Scientific classification
- Kingdom: Animalia
- Phylum: Chordata
- Class: Actinopterygii
- Order: Carangiformes
- Suborder: Carangoidei
- Family: Carangidae
- Genus: Trachurus
- Species: T. indicus
- Binomial name: Trachurus indicus Nekrasov, 1966

= Arabian scad =

- Authority: Nekrasov, 1966
- Conservation status: VU

Species of fish

The Arabian scad (Trachurus indicus) is a species of jack mackerel from the family Carangidae which is found in the Western Indian Ocean.

==Description==
The Arabian scad has an elongate and slightly compressed body with the upper and lower profiles being roughly equal. The eye is moderately large and has a well-developed adipose eyelid which normally covers almost all of the eye apart from a vertical oval with the pupil in the centre. It has a reasonably wide upper jaw which extends to underneath the forward anterior edge of the eye. The mouth is equipped with small teeth, having a single row in each jaw. It has two separate dorsal fins, the first having 8 spines with the second having a single spine and 28 to 35 soft rays. The anal fin has 2 detached spines to its front followed by a single spine and 24 to 30 soft rays. The pectoral fins are as long or longer than the length of the head. The scales in the lateral line and large and form scutes. It has a black spot on the upper margin of the operculum and the upper part of the body is dark dusky to almost black or greenish to bluish while the flanks and belly are silvery to white. The fins are not coloured It grows to a maximum total length of 35 cm.

==Distribution==
The Arabian scad is found in the western Indian Ocean from the Red Sea and Somalia through the Persian Gulf east as far as Pakistan and south to the Saya de Malha Bank.
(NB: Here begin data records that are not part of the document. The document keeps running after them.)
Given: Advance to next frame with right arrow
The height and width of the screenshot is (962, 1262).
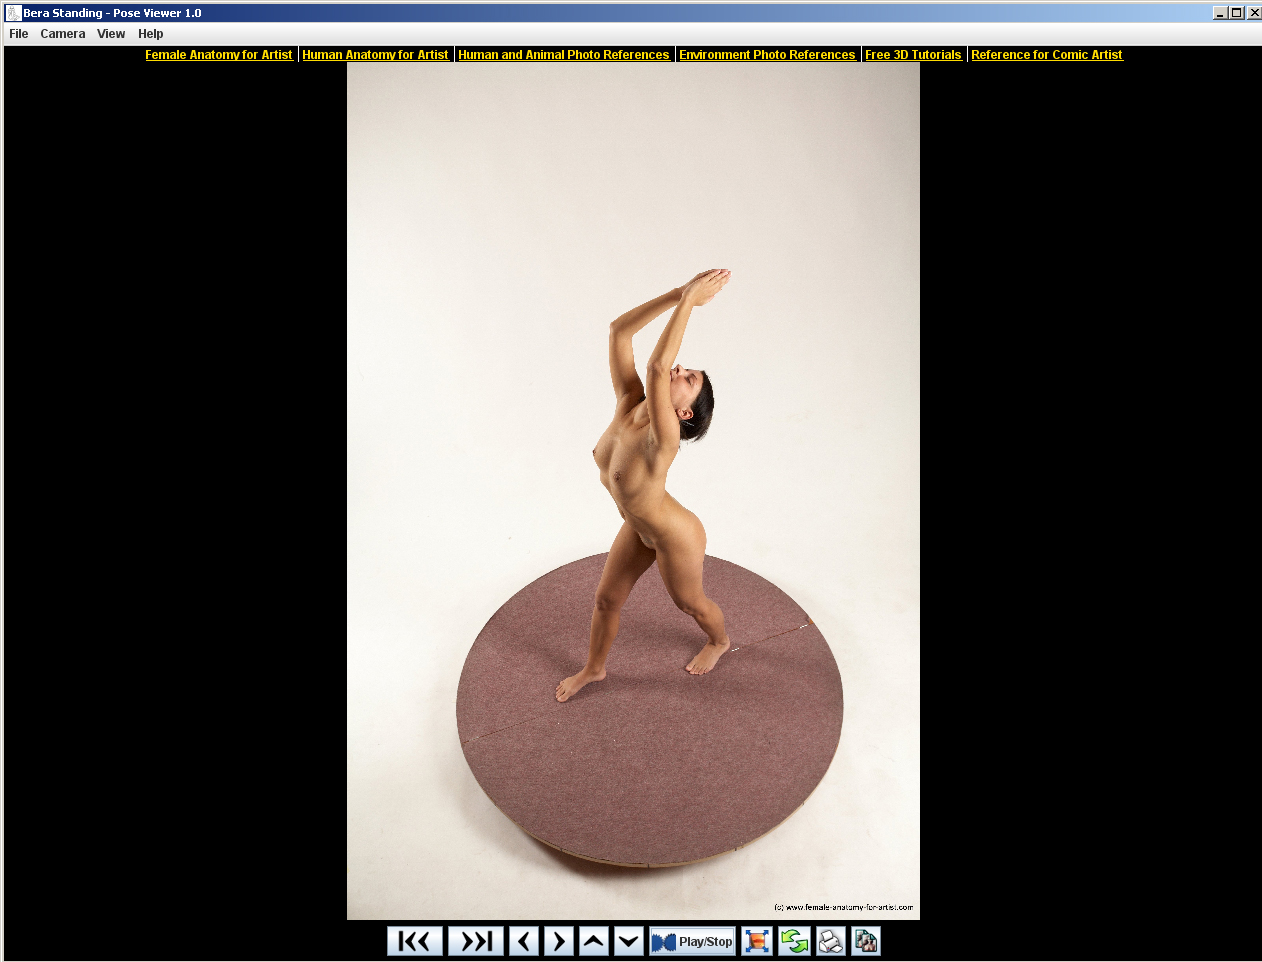Looking at the screenshot, I should coord(559,941).
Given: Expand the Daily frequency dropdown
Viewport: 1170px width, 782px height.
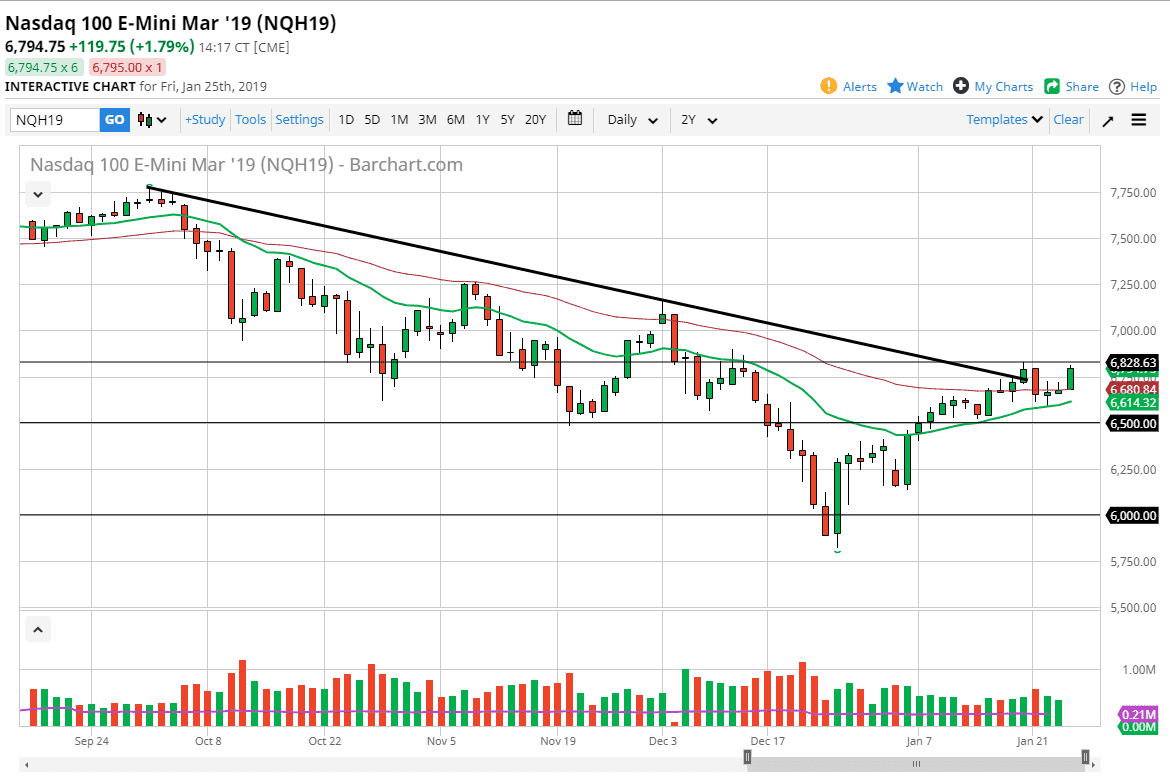Looking at the screenshot, I should pyautogui.click(x=630, y=119).
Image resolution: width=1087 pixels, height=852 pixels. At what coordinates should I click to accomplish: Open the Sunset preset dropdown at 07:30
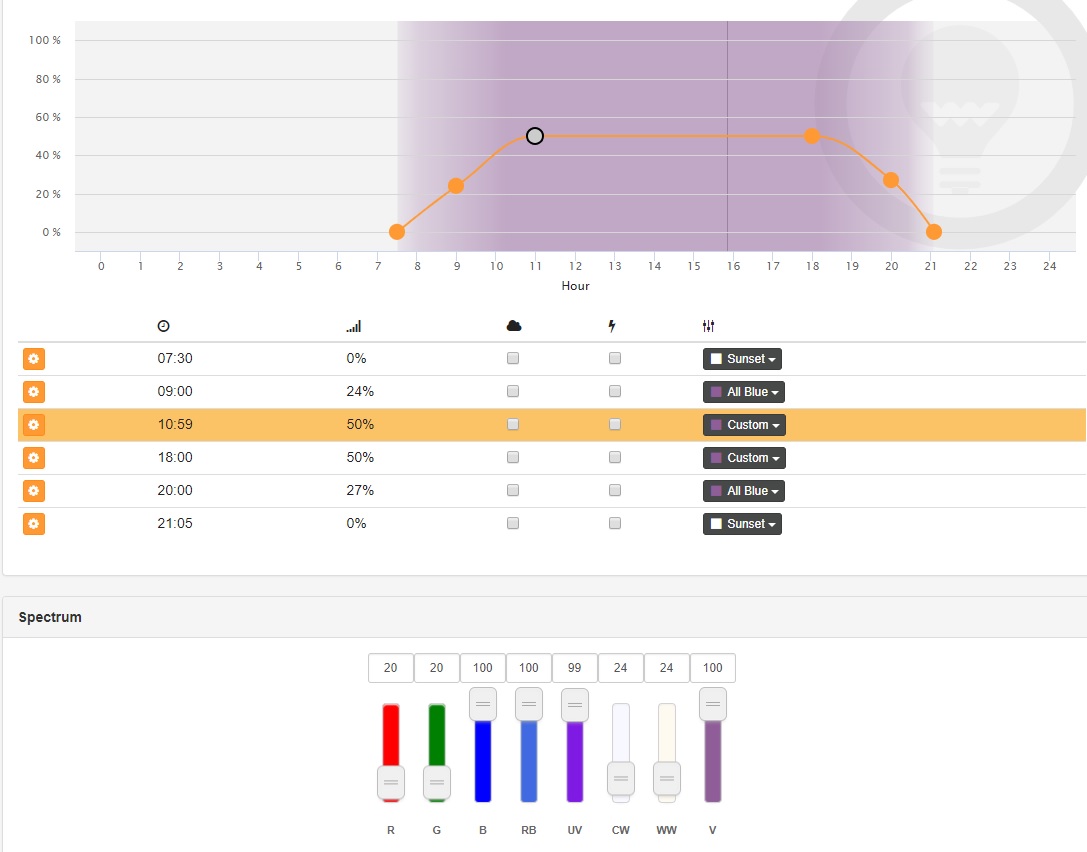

The species was reported for the first time in the Mediterranean Sea in 2004 off Turkey.

==Habitat and biology==
The Arabian scad is a semi-pelagic, demersal fish which forms schools in nearshore waters at depths between 20-250 m, but mostly frequently recorded in waters of less than 100 m depth. It apparently is not recorded where the water temperature is below 20 °C or where the saturation level of oxygen is less than 30%. Sexual maturity is reached in the fish's first year of life when it attains a length of 11 cm. In the seas off Oman, however, sexual maturity was attained at about 16.3 cm in total length for males and 17.4 cm for females. Spawning takes place in the Gulf of Oman from August to November, peaking during September and October. They reach is at least seven years of age and the estimated generation length is three and a half years. Its diet consists largely of fish fry and small crustaceans.

==Fisheries==
The Arabian scad is caught as bycatch in some fisheries and is often discarded due to its low market value. It, and two congeneric species, are targeted by purse seine fisheries in the Gulf of Suez, while in Somalia it is targeted by subsistence and artisanal fisheries.

==Taxonomy==
Trachurus indicus was described in 1966 by the Soviet ichthyologist V.V. Nekrasov as the subspecies indicus of Trachurus mediterraneus with the type locality given as the Gulf of Aden. It is now considered a valid species.